Jetzt läuft's wunderbar! 
Ode rhab ichs nur hingepfuscht? 

PS:
Ich würde den Zahlen auf den Buttons gern verschiedene Farben geben, wie beim Original. Klappt auch wunderbar, aber sobald ich den Button setEnabled(false) setze (wichtig, da man ihn nichtmehr drücken darf). Werden alle Farben verworfen und das Standard-Grau wird drauf geschrieben.
Gibt's da 'ne Lösung?


----------



## Blackhole16 (1. Jun 2012)

wenn dir das so wichtig ist, kannst du einfach setBackground(Color col= auf grau setzen und es enabled lassen, in der ActionPerformed aber überprüfen, ob es schon gedrückt wurde und dann einfach nicht mehr reagieren, z.B. mit boolean[][].

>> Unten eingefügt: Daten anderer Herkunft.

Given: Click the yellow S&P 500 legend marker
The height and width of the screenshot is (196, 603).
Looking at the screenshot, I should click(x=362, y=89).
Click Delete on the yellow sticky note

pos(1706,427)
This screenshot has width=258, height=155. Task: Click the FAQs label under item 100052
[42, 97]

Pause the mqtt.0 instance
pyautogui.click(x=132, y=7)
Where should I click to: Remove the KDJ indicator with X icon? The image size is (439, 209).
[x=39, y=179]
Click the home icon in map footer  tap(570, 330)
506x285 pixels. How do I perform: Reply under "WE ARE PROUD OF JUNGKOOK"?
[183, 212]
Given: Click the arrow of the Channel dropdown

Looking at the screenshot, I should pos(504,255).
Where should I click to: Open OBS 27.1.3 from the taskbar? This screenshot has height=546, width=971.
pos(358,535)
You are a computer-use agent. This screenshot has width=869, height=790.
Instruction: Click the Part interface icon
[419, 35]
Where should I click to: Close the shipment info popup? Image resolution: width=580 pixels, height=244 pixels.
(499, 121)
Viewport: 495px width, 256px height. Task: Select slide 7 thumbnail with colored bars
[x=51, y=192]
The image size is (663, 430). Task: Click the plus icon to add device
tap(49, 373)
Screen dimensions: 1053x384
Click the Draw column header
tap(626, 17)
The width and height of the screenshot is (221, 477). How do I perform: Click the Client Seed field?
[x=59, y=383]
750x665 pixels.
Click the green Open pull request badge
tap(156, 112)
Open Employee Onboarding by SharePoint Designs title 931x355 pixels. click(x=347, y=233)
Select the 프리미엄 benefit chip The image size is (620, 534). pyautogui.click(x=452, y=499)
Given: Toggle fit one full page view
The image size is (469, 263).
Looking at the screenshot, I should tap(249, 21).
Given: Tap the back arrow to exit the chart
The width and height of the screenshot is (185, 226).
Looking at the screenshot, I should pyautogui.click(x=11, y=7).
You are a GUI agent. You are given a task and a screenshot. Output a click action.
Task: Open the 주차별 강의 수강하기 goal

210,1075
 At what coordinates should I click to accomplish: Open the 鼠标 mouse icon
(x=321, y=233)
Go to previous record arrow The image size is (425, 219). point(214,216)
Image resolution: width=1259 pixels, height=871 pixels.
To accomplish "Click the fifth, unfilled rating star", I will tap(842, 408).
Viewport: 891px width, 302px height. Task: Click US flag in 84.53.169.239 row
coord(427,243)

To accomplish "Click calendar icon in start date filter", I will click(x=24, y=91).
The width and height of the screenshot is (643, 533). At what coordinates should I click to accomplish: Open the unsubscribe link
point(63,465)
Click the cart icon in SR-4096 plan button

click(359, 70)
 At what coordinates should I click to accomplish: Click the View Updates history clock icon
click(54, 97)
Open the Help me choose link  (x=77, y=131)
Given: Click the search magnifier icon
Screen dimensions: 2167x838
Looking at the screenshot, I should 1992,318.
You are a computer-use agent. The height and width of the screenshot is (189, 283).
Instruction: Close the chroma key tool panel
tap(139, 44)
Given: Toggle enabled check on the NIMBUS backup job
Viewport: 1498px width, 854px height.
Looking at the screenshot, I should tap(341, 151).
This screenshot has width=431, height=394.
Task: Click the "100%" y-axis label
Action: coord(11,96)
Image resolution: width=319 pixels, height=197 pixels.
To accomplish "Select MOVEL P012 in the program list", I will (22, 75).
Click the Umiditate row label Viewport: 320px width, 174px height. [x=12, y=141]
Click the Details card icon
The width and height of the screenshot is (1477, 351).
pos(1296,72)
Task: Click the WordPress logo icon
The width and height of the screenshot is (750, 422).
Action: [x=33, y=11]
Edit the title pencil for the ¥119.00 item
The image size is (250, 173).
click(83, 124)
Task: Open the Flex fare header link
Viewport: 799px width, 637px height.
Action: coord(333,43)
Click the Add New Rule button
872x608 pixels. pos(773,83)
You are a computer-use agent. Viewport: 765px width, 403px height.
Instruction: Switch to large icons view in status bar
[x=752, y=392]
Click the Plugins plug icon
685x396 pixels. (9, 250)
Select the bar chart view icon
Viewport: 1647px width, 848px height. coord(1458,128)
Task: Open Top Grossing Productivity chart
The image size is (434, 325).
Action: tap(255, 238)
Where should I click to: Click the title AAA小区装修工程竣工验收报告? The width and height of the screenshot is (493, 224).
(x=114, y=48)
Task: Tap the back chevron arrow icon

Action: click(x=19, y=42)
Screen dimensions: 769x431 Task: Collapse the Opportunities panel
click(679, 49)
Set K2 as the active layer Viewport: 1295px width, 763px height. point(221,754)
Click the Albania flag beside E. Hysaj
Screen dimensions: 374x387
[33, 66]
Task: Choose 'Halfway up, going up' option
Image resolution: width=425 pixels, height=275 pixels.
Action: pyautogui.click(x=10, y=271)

hast du das verstanden? Ich bin nämlich noch nicht richtig wach, gerade erst auffgestanden 

mfg
BH16


----------



## Vancold (2. Jun 2012)

Hey!

Ich geb dir einen Tipp.

Du hast für deine Minesweeper Felder, für den Startbutton und den Mouselistener (welcher auch auf die Minesweeper Felder bezogen ist) einen Listener.

Wenn du schon einen eigenen Listener schreibst für die Felder warum fragst du dann ab welches Feld das ist?

Du weißt das es ein Feld ist
caste doch einfach =)

sag einfach das deine Quelle in dem Fall schon ein Feld ist!

Und deine funktionen in JButtonZustand sind teilweise zu umständlich. würdest du casten müsstest du nicht alles durchlaufen lassen ^^


lg

Rene


----------



## Oliver530 (3. Jun 2012)

Danke für deine Antwort! 

mir ist bewusst, dass bei jedem Mausklick (rechts & links) der Mouselistener angesprochen wird. Eigentlich wollte ich deshalb die beiden Listener zusammenlegen und nur den Mouselistener verwenden. Aber dann funktioniert meine .doClick()-Methode in der JButtonZustand-Klasse nicht mehr. 
Gibt es eine vergleichbare Methode, die ich mit der Mouselistener-Methode stattdessen verwenden könnte?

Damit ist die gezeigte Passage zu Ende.